__Do this__:
Write out every one of the rows below word for word, keeping them in the same order.

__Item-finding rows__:
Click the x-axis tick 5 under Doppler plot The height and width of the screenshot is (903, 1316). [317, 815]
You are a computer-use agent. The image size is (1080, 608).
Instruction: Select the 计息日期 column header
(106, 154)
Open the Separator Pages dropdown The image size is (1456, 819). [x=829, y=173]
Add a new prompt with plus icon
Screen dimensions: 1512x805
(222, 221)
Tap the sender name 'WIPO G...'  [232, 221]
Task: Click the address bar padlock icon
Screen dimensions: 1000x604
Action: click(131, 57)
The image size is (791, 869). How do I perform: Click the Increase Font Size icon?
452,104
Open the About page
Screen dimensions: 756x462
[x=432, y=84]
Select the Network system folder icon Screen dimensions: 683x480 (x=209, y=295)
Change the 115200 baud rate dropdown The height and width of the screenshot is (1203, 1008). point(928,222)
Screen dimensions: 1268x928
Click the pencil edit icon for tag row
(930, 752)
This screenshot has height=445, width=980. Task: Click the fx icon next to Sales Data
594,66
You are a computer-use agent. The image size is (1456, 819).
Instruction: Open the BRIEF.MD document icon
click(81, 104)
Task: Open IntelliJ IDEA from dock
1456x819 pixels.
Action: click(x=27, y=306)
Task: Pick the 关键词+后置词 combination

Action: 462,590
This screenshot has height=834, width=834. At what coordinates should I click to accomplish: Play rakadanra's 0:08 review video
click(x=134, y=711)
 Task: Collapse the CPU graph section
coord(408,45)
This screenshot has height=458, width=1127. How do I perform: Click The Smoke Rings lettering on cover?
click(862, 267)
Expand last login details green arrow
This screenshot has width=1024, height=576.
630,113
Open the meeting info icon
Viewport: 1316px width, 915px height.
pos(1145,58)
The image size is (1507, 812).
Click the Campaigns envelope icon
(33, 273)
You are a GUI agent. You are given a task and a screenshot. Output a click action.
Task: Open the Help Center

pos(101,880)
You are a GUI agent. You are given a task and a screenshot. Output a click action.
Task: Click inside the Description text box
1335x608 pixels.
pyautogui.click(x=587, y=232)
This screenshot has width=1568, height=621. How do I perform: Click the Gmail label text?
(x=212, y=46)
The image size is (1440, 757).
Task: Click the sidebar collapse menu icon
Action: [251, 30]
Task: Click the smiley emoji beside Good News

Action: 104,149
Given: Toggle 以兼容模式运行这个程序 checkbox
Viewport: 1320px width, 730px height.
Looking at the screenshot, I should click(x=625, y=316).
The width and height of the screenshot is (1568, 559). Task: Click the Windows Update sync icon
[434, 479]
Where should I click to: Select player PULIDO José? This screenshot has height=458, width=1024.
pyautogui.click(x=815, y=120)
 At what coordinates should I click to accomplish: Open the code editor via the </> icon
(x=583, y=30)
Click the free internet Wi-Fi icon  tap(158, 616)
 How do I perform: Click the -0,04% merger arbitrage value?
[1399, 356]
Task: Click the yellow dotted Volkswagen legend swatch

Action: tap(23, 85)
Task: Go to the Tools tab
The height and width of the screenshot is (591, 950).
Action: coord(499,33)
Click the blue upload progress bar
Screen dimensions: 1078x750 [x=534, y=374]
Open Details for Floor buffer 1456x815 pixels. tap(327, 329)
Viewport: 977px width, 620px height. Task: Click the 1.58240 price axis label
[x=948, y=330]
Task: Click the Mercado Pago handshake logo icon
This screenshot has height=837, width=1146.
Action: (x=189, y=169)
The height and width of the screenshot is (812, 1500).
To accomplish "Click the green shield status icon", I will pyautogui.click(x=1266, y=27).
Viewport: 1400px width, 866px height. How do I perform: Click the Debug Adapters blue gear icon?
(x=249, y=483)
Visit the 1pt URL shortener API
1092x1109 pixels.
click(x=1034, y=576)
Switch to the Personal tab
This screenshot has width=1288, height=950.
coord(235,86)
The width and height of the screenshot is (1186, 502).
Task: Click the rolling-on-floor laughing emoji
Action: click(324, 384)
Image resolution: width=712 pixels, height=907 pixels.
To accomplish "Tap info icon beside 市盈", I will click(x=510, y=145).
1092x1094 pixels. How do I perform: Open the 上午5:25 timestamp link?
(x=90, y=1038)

__Expected output__:
Click the x-axis tick 5 under Doppler plot The height and width of the screenshot is (903, 1316). [317, 815]
You are a computer-use agent. The image size is (1080, 608).
Instruction: Select the 计息日期 column header
(106, 154)
Open the Separator Pages dropdown The image size is (1456, 819). [x=829, y=173]
Add a new prompt with plus icon
Screen dimensions: 1512x805
(222, 221)
Tap the sender name 'WIPO G...'  [232, 221]
Task: Click the address bar padlock icon
Screen dimensions: 1000x604
Action: click(131, 57)
The image size is (791, 869). How do I perform: Click the Increase Font Size icon?
452,104
Open the About page
Screen dimensions: 756x462
[x=432, y=84]
Select the Network system folder icon Screen dimensions: 683x480 (x=209, y=295)
Change the 115200 baud rate dropdown The height and width of the screenshot is (1203, 1008). point(928,222)
Screen dimensions: 1268x928
Click the pencil edit icon for tag row
(930, 752)
This screenshot has height=445, width=980. Task: Click the fx icon next to Sales Data
594,66
You are a computer-use agent. The image size is (1456, 819).
Instruction: Open the BRIEF.MD document icon
click(81, 104)
Task: Open IntelliJ IDEA from dock
1456x819 pixels.
Action: click(x=27, y=306)
Task: Pick the 关键词+后置词 combination

Action: 462,590
This screenshot has height=834, width=834. At what coordinates should I click to accomplish: Play rakadanra's 0:08 review video
click(x=134, y=711)
 Task: Collapse the CPU graph section
coord(408,45)
This screenshot has height=458, width=1127. How do I perform: Click The Smoke Rings lettering on cover?
click(862, 267)
Expand last login details green arrow
This screenshot has width=1024, height=576.
630,113
Open the meeting info icon
Viewport: 1316px width, 915px height.
pos(1145,58)
The image size is (1507, 812).
Click the Campaigns envelope icon
(33, 273)
You are a GUI agent. You are given a task and a screenshot. Output a click action.
Task: Open the Help Center

pos(101,880)
You are a GUI agent. You are given a task and a screenshot. Output a click action.
Task: Click inside the Description text box
1335x608 pixels.
pyautogui.click(x=587, y=232)
This screenshot has width=1568, height=621. How do I perform: Click the Gmail label text?
(x=212, y=46)
The image size is (1440, 757).
Task: Click the sidebar collapse menu icon
Action: [251, 30]
Task: Click the smiley emoji beside Good News

Action: 104,149
Given: Toggle 以兼容模式运行这个程序 checkbox
Viewport: 1320px width, 730px height.
Looking at the screenshot, I should click(x=625, y=316).
The width and height of the screenshot is (1568, 559). Task: Click the Windows Update sync icon
[434, 479]
Where should I click to: Select player PULIDO José? This screenshot has height=458, width=1024.
pyautogui.click(x=815, y=120)
 At what coordinates should I click to accomplish: Open the code editor via the </> icon
(x=583, y=30)
Click the free internet Wi-Fi icon  tap(158, 616)
 How do I perform: Click the -0,04% merger arbitrage value?
[1399, 356]
Task: Click the yellow dotted Volkswagen legend swatch

Action: tap(23, 85)
Task: Go to the Tools tab
The height and width of the screenshot is (591, 950).
Action: coord(499,33)
Click the blue upload progress bar
Screen dimensions: 1078x750 [x=534, y=374]
Open Details for Floor buffer 1456x815 pixels. tap(327, 329)
Viewport: 977px width, 620px height. Task: Click the 1.58240 price axis label
[x=948, y=330]
Task: Click the Mercado Pago handshake logo icon
This screenshot has height=837, width=1146.
Action: (x=189, y=169)
The height and width of the screenshot is (812, 1500).
To accomplish "Click the green shield status icon", I will pyautogui.click(x=1266, y=27).
Viewport: 1400px width, 866px height. How do I perform: Click the Debug Adapters blue gear icon?
(x=249, y=483)
Visit the 1pt URL shortener API
1092x1109 pixels.
click(x=1034, y=576)
Switch to the Personal tab
This screenshot has width=1288, height=950.
coord(235,86)
The width and height of the screenshot is (1186, 502).
Task: Click the rolling-on-floor laughing emoji
Action: click(324, 384)
Image resolution: width=712 pixels, height=907 pixels.
To accomplish "Tap info icon beside 市盈", I will click(x=510, y=145).
1092x1094 pixels. How do I perform: Open the 上午5:25 timestamp link?
(x=90, y=1038)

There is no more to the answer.